La laïcité, planche de salut des désordres à l’école et même de ceux de la société ? Vincent Peillon semble le croire, qui a annoncé l’affichage, dès cet automne, d’une Charte de la laïcité dans tous les établissements scolaires publics et qui prépare des cours de “morale civique” pour la rentrée 2015. Le ministre de l’Éducation nationale ne prend guère de risques politiques ce faisant : une très grande majorité de Français approuvent ces mesures. Sauf que le plébiscite repose peut-être sur l’illusion que l’école réussira là où eux-mêmes échouent souvent, à savoir rendre leurs enfants “bien élevés”. La nostalgie des “hussards noirs de la République” perdure.

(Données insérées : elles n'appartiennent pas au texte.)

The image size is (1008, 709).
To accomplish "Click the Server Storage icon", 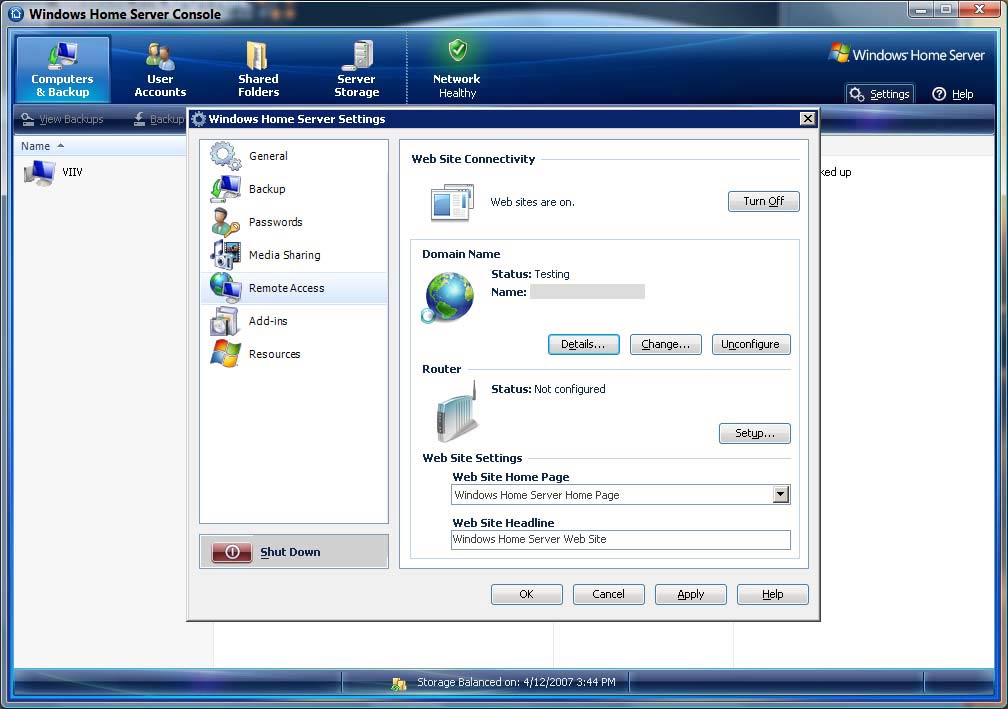I will (356, 56).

L’affichage des principes qui fondent la “République indivisible, laïque, démocratique et sociale” ne pose pas de problèmes. La charte rappellera que si l’État respecte toutes les croyances, l’école, elle, “protège de tout prosélytisme et de toute pression” les élèves qu’elle accueille. D’où une application stricte de la loi de 2004 interdisant le port de signes ou tenues manifestant une appartenance religieuse. Il sera également précisé qu’“aucun élève ne peut invoquer une conviction religieuse ou politique pour contester à un enseignant le droit de traiter une partie du programme”. Les créationnistes ne sauraient empêcher d’enseigner Darwin et la religion n’excusera pas une absence aux cours de sports… Pas question de faire du texte une sorte de règlement intérieur. Il restera donc général et n’aborde pas les questions épineuses des repas servis à la cantine ou des parents qui accompagnent leurs enfants lors des sorties scolaires. Tous les personnels sont cependant conviés à “transmettre aux élèves le sens de la valeur de la laïcité”, ce qui n’est pas sans troubler les dits personnels, pas toujours bien outillés pour aborder le sujet.
Les interrogations éventuelles recoupent celles soulevées par les cours de “morale laïque” à l’école. D’une rentrée à l’autre, le ministre a préféré parler de “morale civique”, la première expression évoquant trop la IIIe République radicale et risquant de paraître un peu réactionnaire. Du coup, il s’engage sur les pas d’un Jean-Pierre Chevènement qui, à ce poste, avait déjà voulu réhabiliter l’instruction civique à l’adresse de ceux qu’il dénonçait comme des “sauvageons”. Sans grande efficacité, puisque le lointain successeur doit remettre l’ouvrage sur le métier. Pour Vincent Peillon, il s’agit d’apprendre aux enfants un certain nombre de règles de la société, les conditions du vivre ensemble, les bases du droit et le fonctionnement de la démocratie. Il souhaite une heure de cours par semaine en primaire et au collège, 18 heures de cours par an dans le secondaire. Mais le ministre va plus loin, puisqu’il estime nécessaire d’enseigner aussi “ce que sont les vertus et les vices, le bien et le mal, le juste et l’injuste”. “Une société démocratique ne peut pas vivre uniquement dans “la peur du gendarme”, mais avec ce qui vient de l’intérieur, ce que nous portons nous mêmes, ça s’appelle la morale”, affirme-t-il. Une extension qui provoque quelques réactions. “Le retour de la morale à l’école, c’est l’idée qu’on va discipliner les pauvres”, s’insurge le philosophe Ruwen Ogien. Pour lui, l’opération vise les jeunes des banlieues issus de l’immigration qu’il convient de remettre dans le droit chemin par l’exercice de la pensée critique. Ce qui revient à postuler que les règles morales communes sont rationnelles et existent hors tout commandement divin. Son collègue Alain Finkielkraut approuve en revanche une initiative qui rappellera qu’il “y a des choses qui ne se font pas” dans la vie sociale, interdits fondés sur des principes qui valent en toutes circonstances. “À l’école, on doit apprendre à se conduire dignement”, assure le philosophe.